Rickelton all but implored South Africa’s opponents to do better next time by listening to the expertise they have at hand: “With Russell being from here and Allan [Donald, the bowling coach] having played a hell of a lot of cricket here, there’s valuable insight they need to exploit. It will be an unknown ground for a majority of their players, so if you have someone who lives here and knows the ground like the back of their hand you really need to invest in what they have to say and understand that he knows what he’s talking about.”

But the Bangladeshis seem determined to self-destruct and are blaming everyone except themselves for the mess they made of the first Test, including the umpires and, bizarrely, the malfunctioning sightscreen.

BCB cricket operations chair Jalal Yunus has been quoted as saying: “There hasn’t been impartial umpiring in this Test match. It started on the first day. We were held up for half-an-hour at the start of the game due to the sightscreen. We were deprived of the initial advantage. To make up this half-an-hour, they extended the lunch session, instead of starting early, which we usually see. It is definitely at the umpire’s discretion, but generally we see them making up for lost time by starting early.”

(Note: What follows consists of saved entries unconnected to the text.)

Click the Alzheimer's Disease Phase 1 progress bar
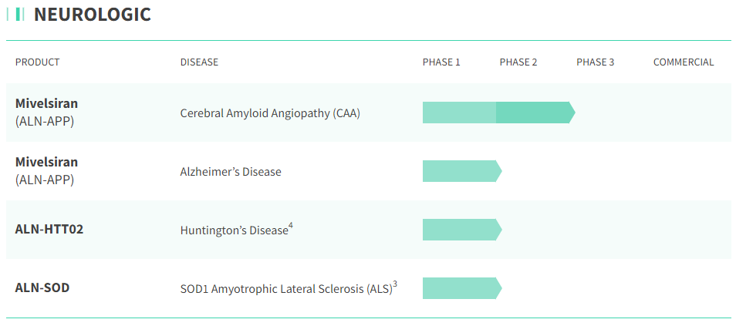 461,171
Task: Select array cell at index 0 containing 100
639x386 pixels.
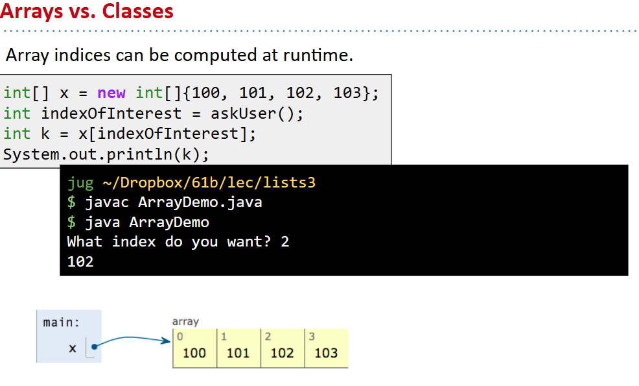Action: (x=194, y=349)
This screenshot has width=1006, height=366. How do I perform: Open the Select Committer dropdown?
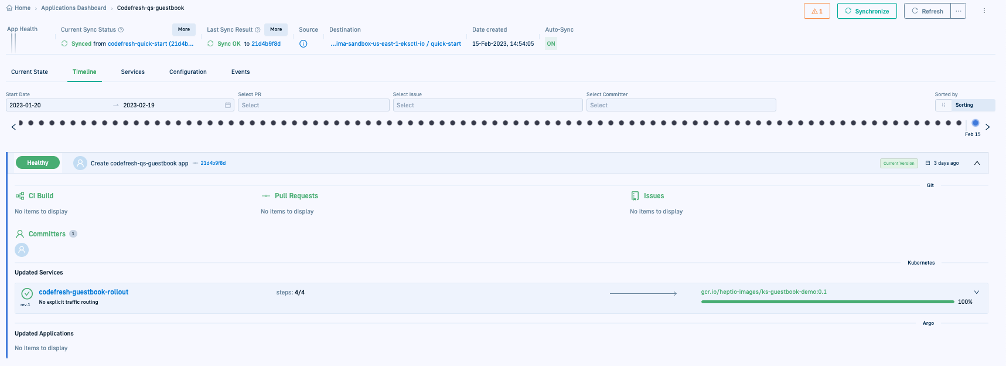(681, 106)
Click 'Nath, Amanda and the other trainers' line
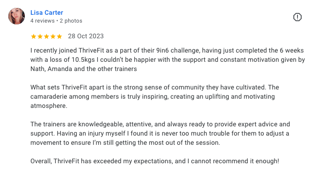Viewport: 315px width, 172px height. click(x=83, y=69)
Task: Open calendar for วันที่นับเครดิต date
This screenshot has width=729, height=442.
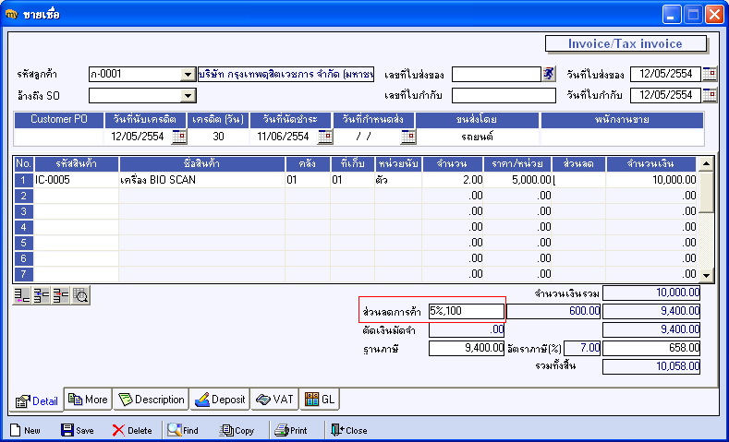Action: coord(178,137)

If Yunus has been quoted accurately, his comments are at best farcical and at worst dishonest. To try to besmirch the impartiality of Marais Erasmus and Adrian Holdstock — who are both South African — because of a sightscreen glitch is scandalously wrong. Nobody on a cricket ground is more intent on getting play going at the earliest opportunity than umpires. And Yunus would surely have been party to the memorandum of understanding agreed by CSA and the BCB — which clearly states that lost time will not be made up on subsequent mornings.

Other Bangladeshis have implied the umpires made biased decisions, including Shakib al Hasan — despite him being thousands of kilometres away in the US. None of the complainants has yet interrogated the unimpeachable fact that, of the eight calls that were overturned on review in the match, four favoured South Africa and four favoured Bangladesh.

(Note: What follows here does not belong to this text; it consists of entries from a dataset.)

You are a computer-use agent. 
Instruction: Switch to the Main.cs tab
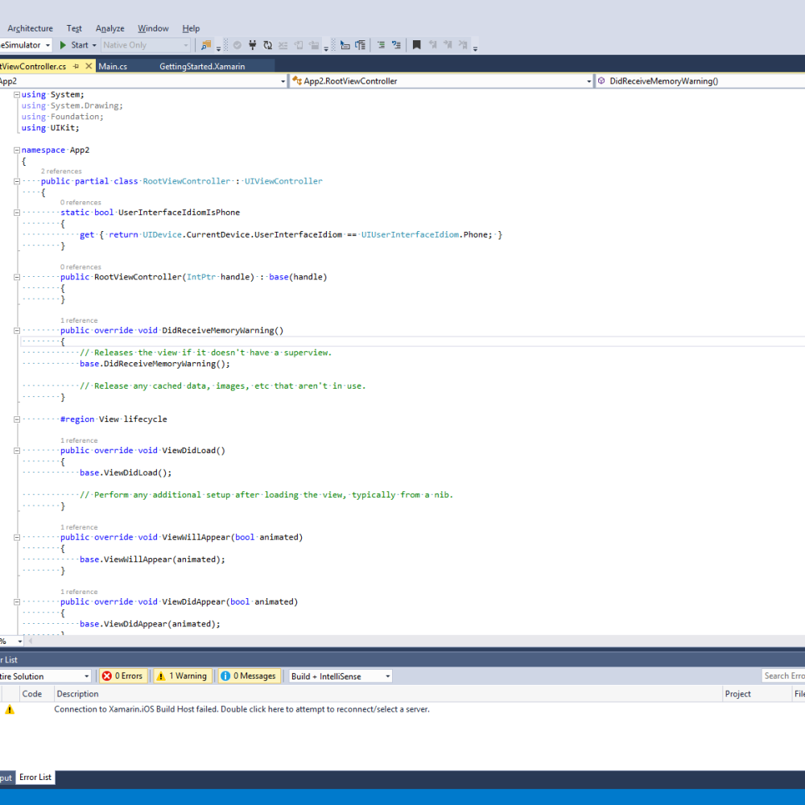(111, 66)
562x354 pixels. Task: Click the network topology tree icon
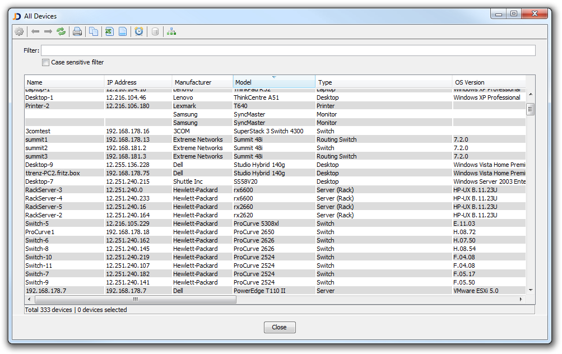pyautogui.click(x=171, y=32)
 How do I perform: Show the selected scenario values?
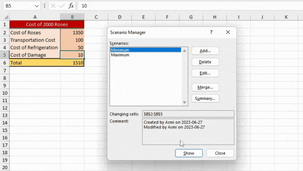(189, 153)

The Bangladeshis have also alleged that their players were unfairly sledged by the South Africans at Kingsmead, despite Ebadot Hossain having been central to the only obviously unsavoury on-field episode. Seemingly annoyed by a fielder not being where he wanted him, Ebadot took out his frustration on Elgar, who was safely in his ground when the fast bowler hurled the ball in the South African’s direction. Still not satisfied, Ebadot launched an emotional verbal tirade at Elgar that required Holdstock’s intervention to restore calm.

Aggression is part of the game. Impotent rage for no apparent reason is not. The Bangladeshis would do well to remember that, and this, too: when they look for reasons why matters went so badly wrong for them, they can’t blame Durban.